[Date Prev][Date Next] [Thread Prev][Thread Next] [Date Index] [Thread Index]

Re: Thoughts on distributing virtual machine images to promote Debian



On 4/16/07, Michael Hanke <michael.hanke@gmail.com> wrote:

I maintain an inofficial package of FSL (a non-(commercial|free) toolkit for
fMRI analysis). For a special-interest package like this it has pretty high
number of users, but from reading the upstream mailing list and other
user feedback I know that far more people are using FSL via cygwin on the
win32 platform. However, upstream decided that the win32 port is too
complicated to maintain and they want to abandon it (going Mac & Linux
only). They expressed their intention to distribute a VMWare image
running some Linux distribution and FSL pre-installed to be used by the
Windows users instead. They will probably choose a recent Fedora or OpenSuse
release.

I have some experience running NASA SeaDAS, a remote sensing application,
in VMware players.  I do this for testing, as the application is much
too I/O intensive for
real work to happen in a VM.

Reading this I thought if Debian wouldn't be a better choice. Of course
it is, but I tried to collect some arguments. I got:

 - Easy to maintain.
 - Easy to upgrade (even across releases).
 - Reduces bandwidth on the download server as a virtual machine can be
   updated via the package management system and does not have to be
   downloaded again and again with every new release. This is a Debian
   advantage as APT makes sure that this works in all, but the most
   unlikely situations.
 - The Debian archive contains far more software than any other.

I have used mostly Fedora, as the NASA group uses that as their development
platform.  Kernel updates are a problem because VMware tools use kernel modules
that have to be built for each install.  I gather there is some lack
of clarity over
whether the license permits distributing the tools with a linux kernel.

I think a VM solution would work quite well for FSL, but the situation isn't
much different for other software packages (at least for science-related
packages). Therefore I'd like to ask whether you think that it would be
reasonable for Debian to provide a virtual machine image with the
most recent stable release that can be customized to perform a specific
task on a win32 machine?

In principle, it would be good if the standard kernels included the
hooks required to run
in VM's with licenses that permit such things.   This gives people
flexibility to run Debian
in places where it would not otherwise be available.   It is a big
step for people to just switch from Windows to linux, if if they are
inclined that way.  The ability to keep their existing environment
while exploring linux makes it much easier for people to make the
switch.

The ability to install software is key to the unix/linux toolkit
approach -- most apps
are not standalone but rely heavily on other tools.

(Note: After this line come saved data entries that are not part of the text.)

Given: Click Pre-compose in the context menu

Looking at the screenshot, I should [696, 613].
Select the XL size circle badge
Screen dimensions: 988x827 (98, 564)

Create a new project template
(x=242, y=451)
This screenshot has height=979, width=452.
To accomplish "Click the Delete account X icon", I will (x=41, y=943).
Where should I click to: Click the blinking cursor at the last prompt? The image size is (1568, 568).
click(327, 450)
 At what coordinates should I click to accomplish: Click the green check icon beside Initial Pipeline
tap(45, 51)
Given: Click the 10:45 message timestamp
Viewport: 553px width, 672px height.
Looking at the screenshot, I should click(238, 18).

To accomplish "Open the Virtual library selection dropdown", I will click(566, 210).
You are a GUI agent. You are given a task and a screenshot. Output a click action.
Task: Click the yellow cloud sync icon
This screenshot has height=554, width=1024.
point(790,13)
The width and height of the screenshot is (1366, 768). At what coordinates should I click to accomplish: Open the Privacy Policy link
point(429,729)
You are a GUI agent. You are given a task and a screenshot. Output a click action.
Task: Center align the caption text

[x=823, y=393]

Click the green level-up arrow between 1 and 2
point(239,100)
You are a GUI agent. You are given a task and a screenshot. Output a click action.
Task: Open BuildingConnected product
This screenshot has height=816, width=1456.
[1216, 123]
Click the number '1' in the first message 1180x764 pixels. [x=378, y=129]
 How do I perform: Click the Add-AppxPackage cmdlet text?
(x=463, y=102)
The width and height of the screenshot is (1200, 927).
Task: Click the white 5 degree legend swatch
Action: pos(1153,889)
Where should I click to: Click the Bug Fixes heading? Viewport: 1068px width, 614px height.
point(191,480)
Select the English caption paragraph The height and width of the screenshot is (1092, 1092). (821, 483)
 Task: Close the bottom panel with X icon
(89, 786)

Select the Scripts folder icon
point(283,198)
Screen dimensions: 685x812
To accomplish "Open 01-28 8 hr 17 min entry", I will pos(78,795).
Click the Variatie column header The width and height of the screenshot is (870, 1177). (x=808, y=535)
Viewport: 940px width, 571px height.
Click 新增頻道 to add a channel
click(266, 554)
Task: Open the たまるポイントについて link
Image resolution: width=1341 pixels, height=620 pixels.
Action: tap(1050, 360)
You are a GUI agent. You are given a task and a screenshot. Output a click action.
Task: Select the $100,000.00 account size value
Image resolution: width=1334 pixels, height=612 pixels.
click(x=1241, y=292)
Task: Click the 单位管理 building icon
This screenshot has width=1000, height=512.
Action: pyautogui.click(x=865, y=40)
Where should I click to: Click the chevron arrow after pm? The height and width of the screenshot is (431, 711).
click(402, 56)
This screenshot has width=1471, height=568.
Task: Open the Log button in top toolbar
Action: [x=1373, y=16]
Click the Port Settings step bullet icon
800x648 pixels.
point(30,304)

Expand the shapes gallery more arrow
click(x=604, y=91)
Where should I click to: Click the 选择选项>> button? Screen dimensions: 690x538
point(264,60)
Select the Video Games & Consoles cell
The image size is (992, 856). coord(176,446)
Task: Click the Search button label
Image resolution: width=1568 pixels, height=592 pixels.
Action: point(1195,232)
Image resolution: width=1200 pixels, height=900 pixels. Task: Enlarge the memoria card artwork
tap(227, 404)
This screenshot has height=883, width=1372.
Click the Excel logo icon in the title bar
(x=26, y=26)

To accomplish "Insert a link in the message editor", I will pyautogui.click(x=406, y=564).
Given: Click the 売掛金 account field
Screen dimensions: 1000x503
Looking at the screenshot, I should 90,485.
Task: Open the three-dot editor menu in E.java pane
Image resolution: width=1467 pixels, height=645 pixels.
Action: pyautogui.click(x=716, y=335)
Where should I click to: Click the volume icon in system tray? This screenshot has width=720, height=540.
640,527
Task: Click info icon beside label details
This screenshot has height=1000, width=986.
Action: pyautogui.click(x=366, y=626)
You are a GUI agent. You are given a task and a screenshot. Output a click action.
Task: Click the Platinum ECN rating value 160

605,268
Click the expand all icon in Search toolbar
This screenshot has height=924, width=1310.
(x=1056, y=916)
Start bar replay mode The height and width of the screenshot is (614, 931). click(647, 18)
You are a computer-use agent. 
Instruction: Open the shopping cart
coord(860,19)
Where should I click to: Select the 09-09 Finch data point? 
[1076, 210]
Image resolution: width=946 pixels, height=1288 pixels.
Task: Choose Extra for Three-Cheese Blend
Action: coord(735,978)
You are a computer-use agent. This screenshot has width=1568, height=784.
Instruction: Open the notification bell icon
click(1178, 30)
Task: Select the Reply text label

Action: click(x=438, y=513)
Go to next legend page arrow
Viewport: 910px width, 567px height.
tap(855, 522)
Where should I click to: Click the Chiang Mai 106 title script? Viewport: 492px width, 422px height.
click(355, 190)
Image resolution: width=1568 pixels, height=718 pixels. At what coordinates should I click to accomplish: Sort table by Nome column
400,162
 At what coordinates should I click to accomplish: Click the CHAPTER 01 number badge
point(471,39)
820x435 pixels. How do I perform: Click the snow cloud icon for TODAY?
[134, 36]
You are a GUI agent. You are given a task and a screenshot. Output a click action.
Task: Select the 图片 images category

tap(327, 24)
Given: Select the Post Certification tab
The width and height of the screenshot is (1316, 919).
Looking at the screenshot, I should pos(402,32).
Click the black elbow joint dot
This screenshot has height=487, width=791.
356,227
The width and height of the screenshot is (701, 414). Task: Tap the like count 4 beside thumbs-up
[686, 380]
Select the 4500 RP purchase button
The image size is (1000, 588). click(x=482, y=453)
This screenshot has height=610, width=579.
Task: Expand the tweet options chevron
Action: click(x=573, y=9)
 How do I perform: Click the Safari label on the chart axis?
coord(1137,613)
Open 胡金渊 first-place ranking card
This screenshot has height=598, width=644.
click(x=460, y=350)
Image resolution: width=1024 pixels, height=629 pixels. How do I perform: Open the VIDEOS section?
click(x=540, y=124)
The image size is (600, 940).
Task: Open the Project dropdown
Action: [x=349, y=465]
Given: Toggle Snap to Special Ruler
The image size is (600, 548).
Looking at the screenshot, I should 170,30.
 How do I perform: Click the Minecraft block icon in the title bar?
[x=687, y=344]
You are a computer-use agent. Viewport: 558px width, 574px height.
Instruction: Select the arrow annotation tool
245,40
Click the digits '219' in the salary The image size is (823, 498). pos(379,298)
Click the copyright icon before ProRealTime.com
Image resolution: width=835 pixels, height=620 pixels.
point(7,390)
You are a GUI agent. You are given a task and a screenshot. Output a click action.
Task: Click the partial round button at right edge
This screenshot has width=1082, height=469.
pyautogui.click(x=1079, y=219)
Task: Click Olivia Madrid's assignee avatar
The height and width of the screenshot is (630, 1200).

The target audience would be win32 users that are forced to use this OS
(or simply aren't brave enough to try something different). As
installing and updating software on win32 isn't really a pleasure
(especially for special-interest or hacked-together tools) I assume that
this service could gain some popularity -- always given that some
software is actually available in Debian.

My current concept of the virtual machine setup is this:

 * Minimal installation to keep the size of the image as low as
   possible.
 * One user is completely configured (root via sudo). (Almost) no
   questions are asked and no configuration besides installing the
   virtualization software is required. It should be sufficient to boot
   the VM, log in and start the app you want.
 * All software installed in the image (expect for those that the user
   is interested in) should be selected/configured to honour that most
   win32 machine that are likely to run this image won't have much RAM
   (i.e. several GBs) installed. Therefore little memory consumtion is
   more or less critical.
 * Given that most win32 users expect a graphical desktop it should have
   one. Taking the memory consumption and disk space issue into account
   it should probably be XFCE.

I find that running Xming so linux apps appear in windows beside Win
apps is useful:
it allows cut/paste between linux and windows and teaches the
important lesson that
linux separates the OS from the graphics.

 * It must provide easy access to data on the host machine. Either via
   directly mounting the host filesystem or via a samba server inside
   the VM.

A VMware player can mount Windows' shared filesystems using cifs, but
I haven't found a way to map permissions properly.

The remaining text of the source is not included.